Pointing to the continued momentum in high-frequency indicators, Chief Economic Adviser V Anantha Nageswaran on Wednesday upgraded his assessment of economic growth for FY24 to 6.5% with risks evenly balanced from a ‘high downside risk’ to the forecast in the Economic Survey.
Benefitting from the positive surprise for Q4, the FY23 GDP growth of 7.2% exceeded the advance estimate of 7% by a healthy margin, data released by the government on Wednesday showed.
“We don’t see the risks to 6.5% as weighted towards the lower side. So, if anything we are upgrading our assessment of the growth,” Nageswaran said.
“That there is as good a chance that this number (6.5%) may be exceeded as there is a chance that reality may undershoot this number.”
Nageswaran pointed to the momentum in the high-frequency indicators for his optimism for FY24. These include the momentum in the Purchasing Managers Indices (PMI), in credit growth and in private sector capital formation. The revenue collections of the government are also well poised to maintain its capital investment plans, he said.
PMI manufacturing, after remaining well in the expansionary zone throughout Q4 of FY23, registered a four-month high of 57.2 in April 2023. PMI-Services, after a robust performance in Q4 FY23, expanded at the fastest pace in 13 years in April 2023 to 62, on the back of strong demand, particularly in the finance and insurance sub-sector sectors. CPI inflation declined from a peak of 7.8% in April 2022 to an 18-month low of 4.7% in April 2023, driven by a reduction in food and core inflation.
Private Final Consumption Expenditure (PFCE) moderated, with its share in GDP declining from 61.6% in Q3 to 55% in Q4 of 2022-23 as the release of pent-up demand may be showing signs of some weakness, analysts said.
Nageswaran said there are signs of private final consumption expenditure turnaround with rural demand and urban consumption demand doing quite well.
“With the expected pick up already happening in the residential real estate construction and overall industrial activity, employment of labour, which have migrated to rural India will return to urban India and therefore income transfer to rural India should also happen,” the CEA said. “Therefore, we are confident that private final consumption expenditure growth will be respectable for 2023-24.”
The Reserve Bank of India has forecast the GDP growth to be 6.5% in FY24, while the International Monetary Fund has estimated it to be 5.9%. Rating agencies S&P and Fitch have estimated the GDP to grow at 6% in the current financial year.
Rating agency Icra chief economist Aditi Nayar said: “ICRA projects growth of real GDP in FY24 at 6%, with a downside risk of up to 50 bps in the event that an El Nino affects the monsoon rains.”
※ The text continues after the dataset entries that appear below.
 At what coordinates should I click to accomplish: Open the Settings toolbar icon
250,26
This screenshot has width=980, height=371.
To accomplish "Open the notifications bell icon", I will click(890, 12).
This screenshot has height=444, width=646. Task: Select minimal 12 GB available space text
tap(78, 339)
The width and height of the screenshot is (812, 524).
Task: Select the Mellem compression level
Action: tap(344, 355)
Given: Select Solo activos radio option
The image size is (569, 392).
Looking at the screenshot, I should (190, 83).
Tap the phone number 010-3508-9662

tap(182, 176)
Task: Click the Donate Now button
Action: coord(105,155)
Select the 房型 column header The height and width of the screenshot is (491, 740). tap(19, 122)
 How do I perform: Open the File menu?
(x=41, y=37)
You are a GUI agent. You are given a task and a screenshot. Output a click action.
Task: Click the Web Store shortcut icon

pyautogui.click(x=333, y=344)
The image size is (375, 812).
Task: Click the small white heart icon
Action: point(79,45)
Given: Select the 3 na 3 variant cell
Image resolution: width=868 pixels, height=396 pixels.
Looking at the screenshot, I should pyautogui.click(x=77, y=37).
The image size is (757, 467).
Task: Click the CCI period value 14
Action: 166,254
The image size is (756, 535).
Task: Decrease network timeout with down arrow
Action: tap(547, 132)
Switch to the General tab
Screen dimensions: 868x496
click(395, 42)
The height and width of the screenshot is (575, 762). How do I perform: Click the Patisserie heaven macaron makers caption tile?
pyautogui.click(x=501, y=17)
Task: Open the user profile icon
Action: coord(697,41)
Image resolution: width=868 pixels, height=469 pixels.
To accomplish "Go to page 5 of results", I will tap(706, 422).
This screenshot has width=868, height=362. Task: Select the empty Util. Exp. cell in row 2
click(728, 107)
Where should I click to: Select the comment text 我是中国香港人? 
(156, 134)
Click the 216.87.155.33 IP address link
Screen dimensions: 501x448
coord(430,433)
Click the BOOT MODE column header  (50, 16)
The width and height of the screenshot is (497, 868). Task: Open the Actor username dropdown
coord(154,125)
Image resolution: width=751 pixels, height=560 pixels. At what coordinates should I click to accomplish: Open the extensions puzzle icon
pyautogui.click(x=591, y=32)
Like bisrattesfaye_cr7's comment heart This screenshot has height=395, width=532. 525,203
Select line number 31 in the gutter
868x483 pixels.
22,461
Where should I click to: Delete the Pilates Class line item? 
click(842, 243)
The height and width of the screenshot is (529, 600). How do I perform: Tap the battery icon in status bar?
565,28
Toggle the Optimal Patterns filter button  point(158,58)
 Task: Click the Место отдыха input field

“At the same time, frontloaded capex by the government of India and the States and a rapid execution of infra projects could provide an upside to our GDP estimates for the fiscal. We foresee the nominal GDP growth at 10.0% for FY24,” Nayar said.
CareEdge chief economist Rajani Sinha has projected the GDP growth to moderate to 6.1% in FY24 due to a combination of factors including normalization of base, slowing domestic discretionary demand, subdued external demand and financial uncertainties.
“Rising rural wages, record foodgrains production (as per the 3rd AE) and expectation of lower food inflation bodes well for the rural demand outlook,” Sinha said, but added that the share of private consumption in GDP could witness a marginal fall.
“Investment demand is expected to remain robust, however, global growth slowdown and financial uncertainties could weigh on business optimism. The drag from net exports on overall GDP could be lower with an expected improvement in trade balance in FY24,” Sinha added.
Bank of Baroda chief economist Madan Sabnavis said a higher growth number than expected at 7.2% in FY23 will put pressure on growth performance in FY24 which he has projected at 6-6.5%. “The phenomenon of pent-up demand will not be strong and private sector investment has to pick up this year,” Sabnavis said.